_Activity_: Make an exact copy of the entries, and keep any pictures out of it.

----------------

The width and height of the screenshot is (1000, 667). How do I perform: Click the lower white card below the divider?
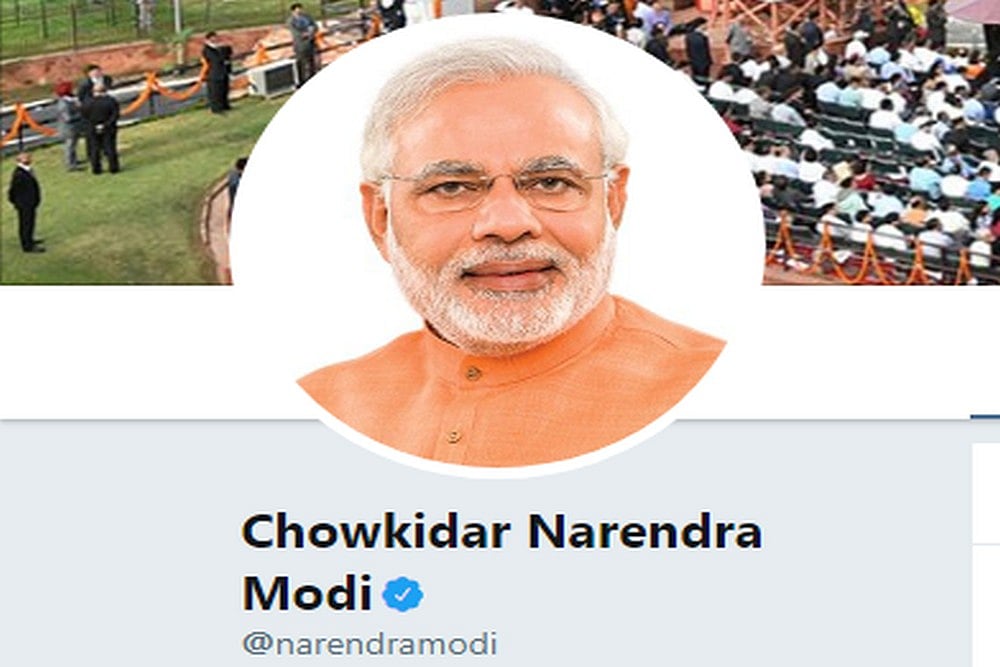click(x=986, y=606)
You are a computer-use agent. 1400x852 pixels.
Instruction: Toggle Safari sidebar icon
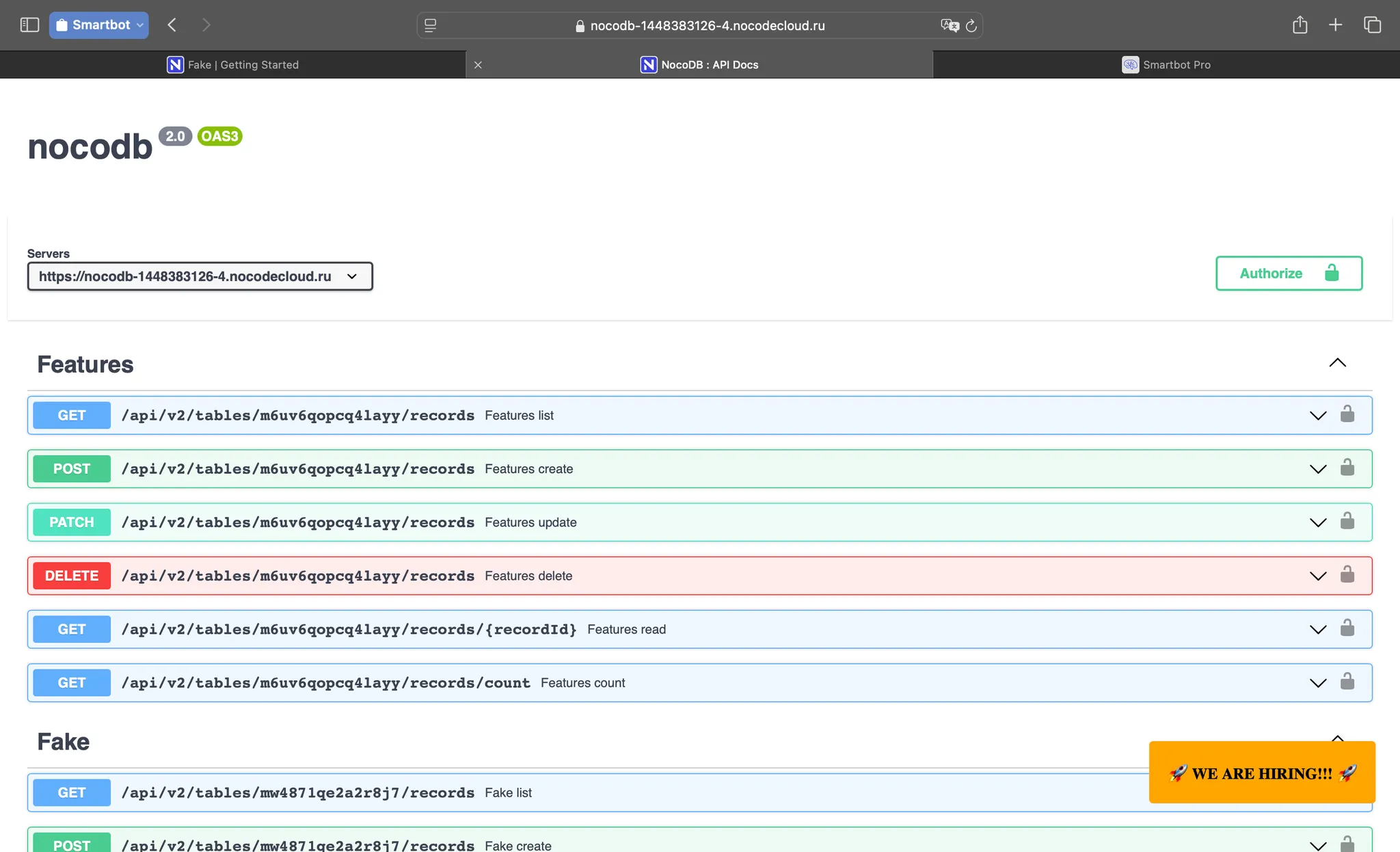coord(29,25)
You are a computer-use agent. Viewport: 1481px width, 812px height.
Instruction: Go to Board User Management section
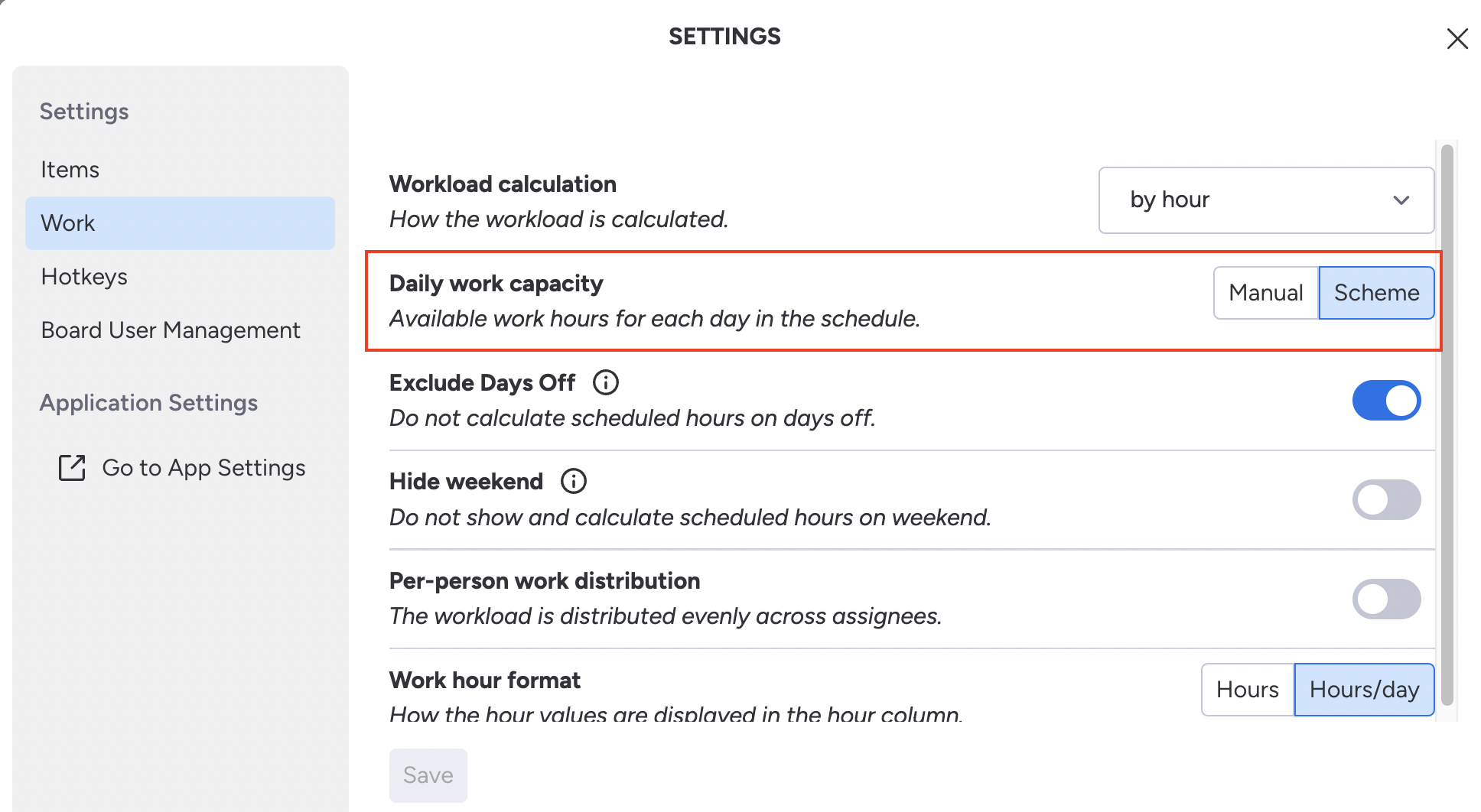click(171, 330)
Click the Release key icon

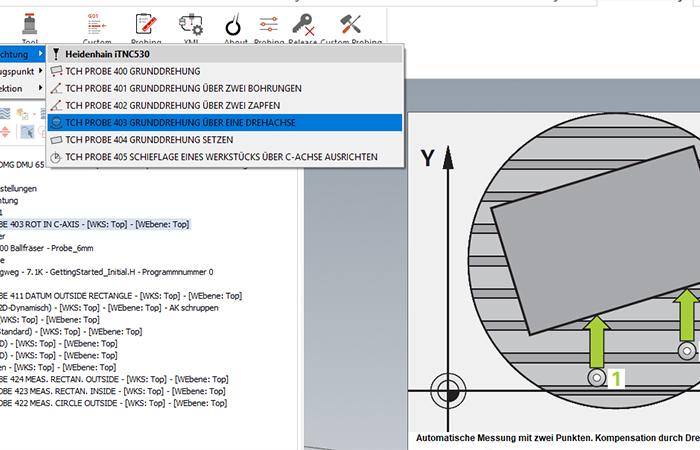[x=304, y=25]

----------------

_Task response_:
The width and height of the screenshot is (1000, 667). How do I perform: Click the lower white card below the divider?
click(x=986, y=606)
You are a computer-use agent. 1400x852 pixels.
Instruction: Toggle Safari sidebar icon
coord(29,25)
You are a computer-use agent. Viewport: 1481px width, 812px height.
Instruction: Go to Board User Management section
click(171, 330)
Click the Release key icon

[x=304, y=25]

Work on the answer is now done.